Despite recent progress, diseases caused by Apicomplexan parasites remain of human and veterinary importance. The rapid spread of emerging resistance to current anti-malaria front-line drugs has only urged for innovative therapeutics. In this review, we attempted to summarize the current knowledge regarding Apicomplexan phosphatase diversity in terms of their structure, regulation, and function. We also discussed how their most distinct features could prove essential in the design of innovative drugs. As an example, we pointed out the combinatory capacity of some phosphatases’ catalytic sub-units to create potent interfering peptides.

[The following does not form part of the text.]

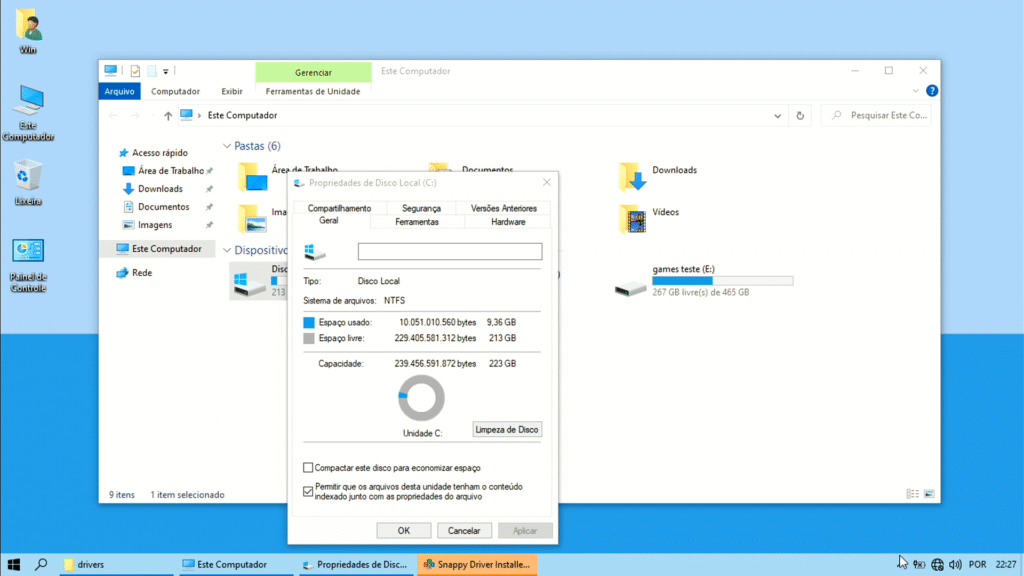The height and width of the screenshot is (576, 1024).
Task: Uncheck the indexed content permission checkbox
Action: [x=308, y=491]
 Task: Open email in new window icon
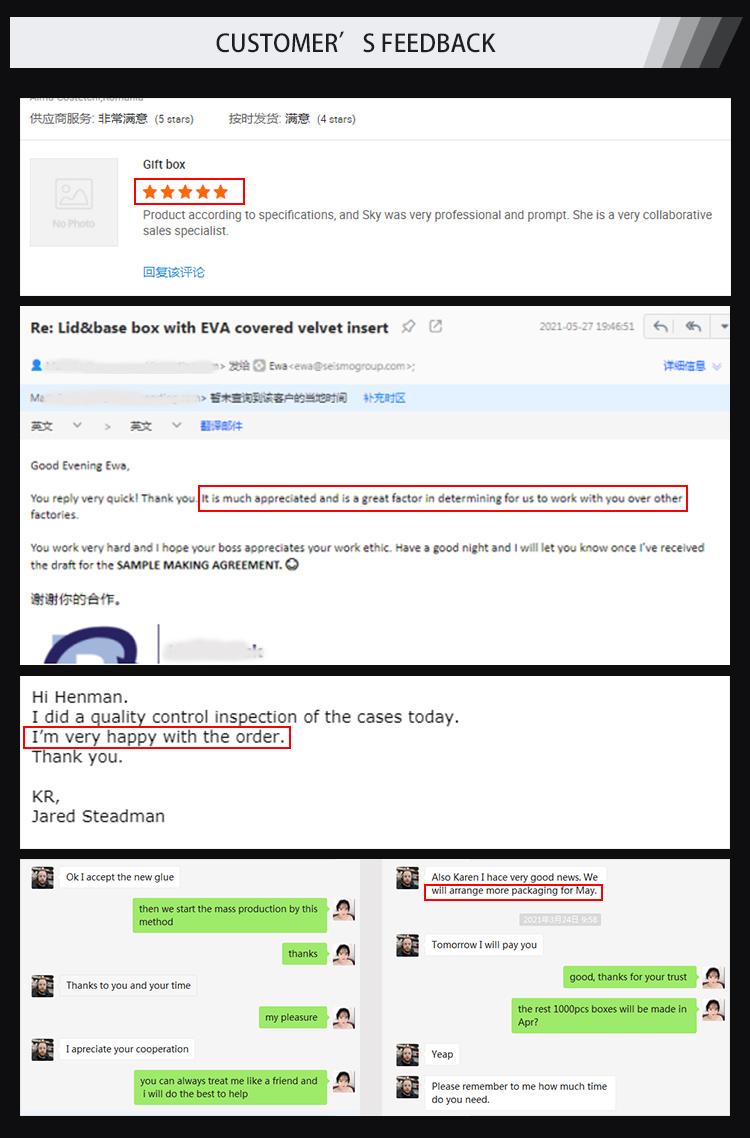point(436,327)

In recent years, tremendous progress has been made to elucidate Apicomplexan phosphatase function. These studies, mostly carried out in Plasmodium, highlighted the crucial role of some specific phosphatases, revealing opportunities for interventions. In-depth analysis will be necessary to explore them further. Nevertheless, several research groups have already based their recent studies on both functional analyses and subsequent in silico structural analyses to successfully screen some compound libraries for anti-malarial purposes. In this context, the recent availability of the new AlphaFold Protein Structure Database version (https://alphafold.ebi.ac.uk, accessed on 20 January 2022), allowing for highly reliable prediction of a protein structure, will undoubtedly accelerate the in silico based drug design. This highlights, once again, the importance of multidisciplinary joint efforts in the fight against diseases caused by Apicomplexa.